El periodista Óscar Martínez denunció que más de 500 personas han muerto bajo custodia en El Salvador, una cifra que vuelve a poner bajo escrutinio el funcionamiento del sistema penitenciario y los límites del poder estatal en el marco de la política de seguridad impulsada por el presidente Nayib Bukele.
Martínez sostuvo que entre los fallecidos hay personas detenidas sin condena y sin historial criminal, y aseguró que varias fueron enterradas por el Estado sin que sus familias fueran notificadas.
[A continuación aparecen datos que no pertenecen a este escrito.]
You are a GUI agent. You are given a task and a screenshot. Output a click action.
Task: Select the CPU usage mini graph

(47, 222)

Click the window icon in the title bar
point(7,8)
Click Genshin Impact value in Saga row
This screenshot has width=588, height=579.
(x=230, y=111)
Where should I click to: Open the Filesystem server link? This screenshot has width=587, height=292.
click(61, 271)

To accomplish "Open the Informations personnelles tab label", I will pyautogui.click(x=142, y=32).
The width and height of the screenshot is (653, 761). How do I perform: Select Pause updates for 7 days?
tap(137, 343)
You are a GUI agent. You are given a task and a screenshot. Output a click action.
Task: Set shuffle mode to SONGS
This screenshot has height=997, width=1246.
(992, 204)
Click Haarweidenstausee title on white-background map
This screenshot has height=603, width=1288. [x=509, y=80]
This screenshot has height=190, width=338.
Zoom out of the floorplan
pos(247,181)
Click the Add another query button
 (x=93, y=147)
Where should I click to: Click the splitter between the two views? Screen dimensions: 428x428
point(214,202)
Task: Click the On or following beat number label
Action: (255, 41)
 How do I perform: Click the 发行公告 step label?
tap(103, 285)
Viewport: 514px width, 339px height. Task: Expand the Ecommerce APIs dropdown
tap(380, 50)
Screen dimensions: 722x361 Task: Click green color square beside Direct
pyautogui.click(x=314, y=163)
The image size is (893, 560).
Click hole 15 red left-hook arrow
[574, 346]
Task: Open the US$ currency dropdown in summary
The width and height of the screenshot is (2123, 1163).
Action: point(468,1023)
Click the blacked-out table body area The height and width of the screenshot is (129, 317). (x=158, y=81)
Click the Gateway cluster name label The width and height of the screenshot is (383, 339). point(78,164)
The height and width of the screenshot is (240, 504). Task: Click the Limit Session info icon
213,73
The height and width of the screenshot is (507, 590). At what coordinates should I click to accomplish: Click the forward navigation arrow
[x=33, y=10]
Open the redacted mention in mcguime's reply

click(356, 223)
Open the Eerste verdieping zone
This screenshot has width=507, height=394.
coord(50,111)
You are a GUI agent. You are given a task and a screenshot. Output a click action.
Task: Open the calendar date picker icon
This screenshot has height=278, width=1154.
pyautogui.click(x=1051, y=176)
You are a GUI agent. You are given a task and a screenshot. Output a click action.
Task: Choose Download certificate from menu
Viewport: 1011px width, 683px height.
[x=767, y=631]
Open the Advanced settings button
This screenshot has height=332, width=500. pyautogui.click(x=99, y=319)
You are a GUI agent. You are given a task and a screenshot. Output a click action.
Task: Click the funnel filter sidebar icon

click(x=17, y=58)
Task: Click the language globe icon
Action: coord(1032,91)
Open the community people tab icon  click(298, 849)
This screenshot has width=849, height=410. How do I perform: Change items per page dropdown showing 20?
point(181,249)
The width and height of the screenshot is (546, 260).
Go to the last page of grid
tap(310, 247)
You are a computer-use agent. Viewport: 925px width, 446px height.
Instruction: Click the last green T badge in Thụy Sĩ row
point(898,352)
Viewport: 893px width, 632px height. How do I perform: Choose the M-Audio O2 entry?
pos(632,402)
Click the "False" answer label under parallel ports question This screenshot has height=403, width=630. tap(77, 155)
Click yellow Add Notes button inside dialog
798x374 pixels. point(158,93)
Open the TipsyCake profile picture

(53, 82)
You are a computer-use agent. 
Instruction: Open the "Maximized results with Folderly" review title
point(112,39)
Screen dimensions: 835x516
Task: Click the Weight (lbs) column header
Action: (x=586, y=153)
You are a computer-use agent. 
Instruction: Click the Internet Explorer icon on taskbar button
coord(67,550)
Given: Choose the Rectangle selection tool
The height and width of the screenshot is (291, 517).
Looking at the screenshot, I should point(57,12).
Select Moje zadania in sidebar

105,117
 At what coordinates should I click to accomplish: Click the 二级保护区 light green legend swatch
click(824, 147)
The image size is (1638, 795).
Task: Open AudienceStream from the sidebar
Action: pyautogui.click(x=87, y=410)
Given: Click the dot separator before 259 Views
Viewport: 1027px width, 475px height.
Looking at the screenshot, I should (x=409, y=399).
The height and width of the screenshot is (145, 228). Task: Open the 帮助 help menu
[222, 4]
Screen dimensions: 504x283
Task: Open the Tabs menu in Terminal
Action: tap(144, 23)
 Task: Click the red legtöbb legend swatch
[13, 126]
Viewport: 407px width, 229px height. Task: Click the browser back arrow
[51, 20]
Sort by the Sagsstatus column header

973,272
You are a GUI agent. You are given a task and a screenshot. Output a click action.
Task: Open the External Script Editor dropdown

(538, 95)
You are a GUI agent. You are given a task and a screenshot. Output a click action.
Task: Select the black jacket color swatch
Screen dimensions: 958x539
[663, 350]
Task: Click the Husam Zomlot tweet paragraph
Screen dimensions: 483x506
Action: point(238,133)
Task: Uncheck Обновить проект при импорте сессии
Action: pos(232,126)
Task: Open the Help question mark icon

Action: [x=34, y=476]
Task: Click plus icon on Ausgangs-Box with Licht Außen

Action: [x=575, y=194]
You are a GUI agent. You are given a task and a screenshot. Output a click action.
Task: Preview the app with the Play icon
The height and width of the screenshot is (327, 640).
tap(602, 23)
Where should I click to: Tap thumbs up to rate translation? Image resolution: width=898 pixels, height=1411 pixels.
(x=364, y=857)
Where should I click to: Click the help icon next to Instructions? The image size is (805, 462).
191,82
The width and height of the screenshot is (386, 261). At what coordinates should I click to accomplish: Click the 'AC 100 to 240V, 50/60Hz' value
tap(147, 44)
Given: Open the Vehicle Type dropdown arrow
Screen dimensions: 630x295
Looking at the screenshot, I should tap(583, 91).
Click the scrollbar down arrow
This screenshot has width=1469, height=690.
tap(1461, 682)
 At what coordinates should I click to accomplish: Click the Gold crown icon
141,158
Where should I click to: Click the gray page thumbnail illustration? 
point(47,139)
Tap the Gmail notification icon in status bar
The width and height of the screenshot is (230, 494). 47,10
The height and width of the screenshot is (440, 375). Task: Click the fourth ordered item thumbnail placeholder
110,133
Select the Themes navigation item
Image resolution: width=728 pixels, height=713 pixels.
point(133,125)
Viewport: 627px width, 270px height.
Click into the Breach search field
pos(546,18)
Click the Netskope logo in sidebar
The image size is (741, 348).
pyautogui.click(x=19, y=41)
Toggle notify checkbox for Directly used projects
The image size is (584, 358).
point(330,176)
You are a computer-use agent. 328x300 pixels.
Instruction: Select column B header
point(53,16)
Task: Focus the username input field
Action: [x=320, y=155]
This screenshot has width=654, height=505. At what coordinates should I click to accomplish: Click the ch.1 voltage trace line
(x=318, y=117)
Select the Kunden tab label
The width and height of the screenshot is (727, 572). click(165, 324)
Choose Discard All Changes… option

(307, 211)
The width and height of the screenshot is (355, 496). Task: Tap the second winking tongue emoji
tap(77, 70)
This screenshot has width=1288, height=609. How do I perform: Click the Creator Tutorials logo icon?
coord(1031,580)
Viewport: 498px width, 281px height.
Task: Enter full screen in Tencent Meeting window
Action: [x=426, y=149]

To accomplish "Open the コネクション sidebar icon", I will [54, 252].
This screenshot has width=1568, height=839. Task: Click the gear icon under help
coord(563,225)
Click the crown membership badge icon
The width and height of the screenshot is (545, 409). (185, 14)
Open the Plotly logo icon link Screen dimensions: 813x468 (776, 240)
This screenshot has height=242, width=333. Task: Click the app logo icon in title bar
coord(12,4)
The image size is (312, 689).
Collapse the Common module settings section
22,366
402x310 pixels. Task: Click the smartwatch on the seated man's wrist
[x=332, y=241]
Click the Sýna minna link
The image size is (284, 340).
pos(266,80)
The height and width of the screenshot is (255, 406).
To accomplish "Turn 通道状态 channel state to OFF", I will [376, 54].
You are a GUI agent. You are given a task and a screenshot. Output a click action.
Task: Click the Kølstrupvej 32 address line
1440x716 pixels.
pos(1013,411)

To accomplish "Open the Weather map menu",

La denuncia, por su gravedad, no solo apunta a posibles violaciones de derechos, sino también a la falta de mecanismos de control, transparencia y rendición de cuentas sobre lo que ocurre en prisión.
El señalamiento reabre preguntas sobre el costo humano del endurecimiento de la política carcelaria y sobre la obligación de las autoridades de explicar cómo se registran estas muertes, qué supervisión existe y qué acceso tienen los familiares a información oficial. En un contexto donde el Gobierno ha concentrado poder en nombre de la seguridad, el dato obliga a revisar resultados concretos, supervisión institucional y garantías básicas para los detenidos.
Hasta ahora, la denuncia se presenta como una advertencia sobre el deterioro de los controles democráticos y el impacto de las decisiones estatales en personas privadas de libertad y en sus familias. La magnitud de la cifra exige verificación oficial, seguimiento independiente y respuestas claras sobre responsabilidades, protocolos y causas de muerte.